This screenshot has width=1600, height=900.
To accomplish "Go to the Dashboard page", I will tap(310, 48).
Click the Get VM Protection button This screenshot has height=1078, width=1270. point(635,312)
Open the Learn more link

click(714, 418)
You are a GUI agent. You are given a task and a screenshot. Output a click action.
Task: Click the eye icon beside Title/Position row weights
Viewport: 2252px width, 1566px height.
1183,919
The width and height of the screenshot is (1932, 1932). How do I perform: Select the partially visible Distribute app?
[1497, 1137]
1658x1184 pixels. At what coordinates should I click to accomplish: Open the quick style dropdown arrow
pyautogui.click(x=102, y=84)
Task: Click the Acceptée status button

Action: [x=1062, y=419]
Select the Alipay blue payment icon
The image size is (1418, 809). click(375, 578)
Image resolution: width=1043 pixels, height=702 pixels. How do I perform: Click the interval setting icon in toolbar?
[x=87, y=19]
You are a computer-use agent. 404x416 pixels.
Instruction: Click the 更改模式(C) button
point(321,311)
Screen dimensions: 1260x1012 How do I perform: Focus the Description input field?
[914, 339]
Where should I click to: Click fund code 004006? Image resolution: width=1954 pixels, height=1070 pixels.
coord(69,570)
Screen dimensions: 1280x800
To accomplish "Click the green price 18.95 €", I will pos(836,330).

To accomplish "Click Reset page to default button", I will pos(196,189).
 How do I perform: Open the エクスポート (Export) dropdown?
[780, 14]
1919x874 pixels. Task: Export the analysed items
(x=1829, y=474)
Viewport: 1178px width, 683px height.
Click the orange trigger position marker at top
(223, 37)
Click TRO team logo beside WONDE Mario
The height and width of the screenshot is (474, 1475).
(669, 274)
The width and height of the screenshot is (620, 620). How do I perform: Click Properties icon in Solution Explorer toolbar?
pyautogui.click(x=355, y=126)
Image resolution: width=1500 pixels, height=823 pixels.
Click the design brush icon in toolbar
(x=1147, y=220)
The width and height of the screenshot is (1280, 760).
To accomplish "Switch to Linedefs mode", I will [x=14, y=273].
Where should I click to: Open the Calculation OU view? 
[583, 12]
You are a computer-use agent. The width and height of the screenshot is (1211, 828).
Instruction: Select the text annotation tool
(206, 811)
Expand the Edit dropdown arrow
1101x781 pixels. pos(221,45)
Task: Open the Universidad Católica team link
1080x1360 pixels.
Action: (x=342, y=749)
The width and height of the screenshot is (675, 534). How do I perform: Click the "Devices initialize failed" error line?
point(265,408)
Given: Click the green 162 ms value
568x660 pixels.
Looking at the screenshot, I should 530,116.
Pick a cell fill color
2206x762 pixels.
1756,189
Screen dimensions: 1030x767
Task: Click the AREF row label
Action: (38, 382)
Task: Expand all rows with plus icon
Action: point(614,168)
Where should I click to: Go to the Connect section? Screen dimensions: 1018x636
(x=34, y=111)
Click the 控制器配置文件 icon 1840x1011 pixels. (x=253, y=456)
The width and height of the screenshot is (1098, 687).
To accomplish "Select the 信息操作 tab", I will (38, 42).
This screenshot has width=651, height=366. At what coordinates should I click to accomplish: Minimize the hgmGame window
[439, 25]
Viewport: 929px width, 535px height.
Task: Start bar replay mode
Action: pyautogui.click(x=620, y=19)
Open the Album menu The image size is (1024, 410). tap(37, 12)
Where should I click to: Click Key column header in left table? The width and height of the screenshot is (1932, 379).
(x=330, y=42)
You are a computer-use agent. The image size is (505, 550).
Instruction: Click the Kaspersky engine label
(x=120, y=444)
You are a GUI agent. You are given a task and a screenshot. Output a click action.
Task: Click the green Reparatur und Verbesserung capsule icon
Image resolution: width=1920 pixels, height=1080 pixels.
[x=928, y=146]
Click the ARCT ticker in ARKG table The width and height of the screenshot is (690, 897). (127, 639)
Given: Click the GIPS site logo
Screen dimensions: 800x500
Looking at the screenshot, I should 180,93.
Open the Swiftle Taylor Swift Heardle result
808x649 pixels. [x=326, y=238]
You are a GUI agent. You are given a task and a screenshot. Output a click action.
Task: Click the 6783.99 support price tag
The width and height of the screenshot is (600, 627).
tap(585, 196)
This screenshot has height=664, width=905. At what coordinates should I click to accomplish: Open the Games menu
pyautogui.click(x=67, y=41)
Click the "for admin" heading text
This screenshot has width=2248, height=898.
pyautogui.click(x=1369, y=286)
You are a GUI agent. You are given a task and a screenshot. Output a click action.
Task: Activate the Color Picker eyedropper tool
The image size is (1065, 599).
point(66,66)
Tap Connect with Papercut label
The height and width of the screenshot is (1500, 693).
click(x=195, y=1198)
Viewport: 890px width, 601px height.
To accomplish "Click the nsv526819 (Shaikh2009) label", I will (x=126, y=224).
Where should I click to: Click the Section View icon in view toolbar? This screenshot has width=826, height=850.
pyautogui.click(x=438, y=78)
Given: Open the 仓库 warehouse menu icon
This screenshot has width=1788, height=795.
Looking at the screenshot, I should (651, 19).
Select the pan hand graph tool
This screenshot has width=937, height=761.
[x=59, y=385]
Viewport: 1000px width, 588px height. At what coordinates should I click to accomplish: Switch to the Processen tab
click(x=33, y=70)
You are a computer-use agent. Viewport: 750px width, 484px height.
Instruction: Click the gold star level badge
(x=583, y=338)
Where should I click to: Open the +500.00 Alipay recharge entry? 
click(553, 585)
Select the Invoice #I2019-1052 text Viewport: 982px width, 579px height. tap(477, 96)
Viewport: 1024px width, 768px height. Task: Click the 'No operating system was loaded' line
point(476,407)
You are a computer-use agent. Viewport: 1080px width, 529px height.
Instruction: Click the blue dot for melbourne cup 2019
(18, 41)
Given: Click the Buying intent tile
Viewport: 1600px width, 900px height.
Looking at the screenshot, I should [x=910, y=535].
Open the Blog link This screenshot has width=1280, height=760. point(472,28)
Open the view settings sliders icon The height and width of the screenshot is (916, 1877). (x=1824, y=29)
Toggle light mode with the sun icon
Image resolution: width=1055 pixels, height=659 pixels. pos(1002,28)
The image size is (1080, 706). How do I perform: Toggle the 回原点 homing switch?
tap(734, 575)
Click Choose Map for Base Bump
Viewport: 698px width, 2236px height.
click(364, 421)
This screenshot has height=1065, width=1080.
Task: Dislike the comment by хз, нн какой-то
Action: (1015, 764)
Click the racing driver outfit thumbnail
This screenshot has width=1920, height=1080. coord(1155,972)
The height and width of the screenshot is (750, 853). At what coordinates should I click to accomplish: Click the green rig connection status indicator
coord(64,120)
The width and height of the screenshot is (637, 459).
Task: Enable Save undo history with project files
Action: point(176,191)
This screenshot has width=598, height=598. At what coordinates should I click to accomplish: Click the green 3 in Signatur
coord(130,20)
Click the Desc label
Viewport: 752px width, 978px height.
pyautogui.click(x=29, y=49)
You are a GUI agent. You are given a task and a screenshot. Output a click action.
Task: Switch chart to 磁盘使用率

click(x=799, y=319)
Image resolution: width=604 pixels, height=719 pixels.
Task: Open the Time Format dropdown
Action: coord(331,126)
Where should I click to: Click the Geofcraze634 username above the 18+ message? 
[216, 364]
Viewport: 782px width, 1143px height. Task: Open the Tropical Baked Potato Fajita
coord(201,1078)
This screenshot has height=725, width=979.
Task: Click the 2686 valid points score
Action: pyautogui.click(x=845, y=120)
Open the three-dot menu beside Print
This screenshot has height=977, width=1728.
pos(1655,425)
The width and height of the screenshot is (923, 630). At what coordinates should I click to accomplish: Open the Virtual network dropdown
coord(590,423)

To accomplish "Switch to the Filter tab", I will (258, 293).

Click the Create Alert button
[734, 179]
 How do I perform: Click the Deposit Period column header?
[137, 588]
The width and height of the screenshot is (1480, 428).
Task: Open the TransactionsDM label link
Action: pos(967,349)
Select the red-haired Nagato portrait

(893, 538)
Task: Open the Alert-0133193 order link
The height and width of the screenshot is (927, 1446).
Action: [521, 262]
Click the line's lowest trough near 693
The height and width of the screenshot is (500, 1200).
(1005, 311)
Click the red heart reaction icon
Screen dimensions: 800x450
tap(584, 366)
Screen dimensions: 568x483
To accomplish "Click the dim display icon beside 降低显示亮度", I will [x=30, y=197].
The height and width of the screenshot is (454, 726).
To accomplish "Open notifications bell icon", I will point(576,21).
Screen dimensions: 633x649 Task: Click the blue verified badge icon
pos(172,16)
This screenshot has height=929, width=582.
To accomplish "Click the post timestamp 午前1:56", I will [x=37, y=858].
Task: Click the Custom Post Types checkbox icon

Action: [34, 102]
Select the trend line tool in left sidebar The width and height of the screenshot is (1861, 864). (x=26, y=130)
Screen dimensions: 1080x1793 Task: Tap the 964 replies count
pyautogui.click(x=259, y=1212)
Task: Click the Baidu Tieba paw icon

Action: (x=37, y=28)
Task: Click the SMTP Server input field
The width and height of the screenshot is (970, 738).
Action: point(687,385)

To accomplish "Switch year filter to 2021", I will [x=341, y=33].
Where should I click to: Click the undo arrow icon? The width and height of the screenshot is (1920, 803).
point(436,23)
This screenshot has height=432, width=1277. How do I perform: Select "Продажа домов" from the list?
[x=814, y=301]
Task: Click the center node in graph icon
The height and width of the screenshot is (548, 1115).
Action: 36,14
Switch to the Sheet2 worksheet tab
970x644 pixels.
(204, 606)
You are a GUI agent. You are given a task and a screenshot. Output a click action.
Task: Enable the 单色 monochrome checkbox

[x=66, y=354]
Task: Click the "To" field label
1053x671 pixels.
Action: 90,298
####
WHAT NEEDS TO BE DONE.
Across the entries above, find the lines with the string "logo" and copy them.

TASK ANSWER.
Click TRO team logo beside WONDE Mario
Given: Click the GIPS site logo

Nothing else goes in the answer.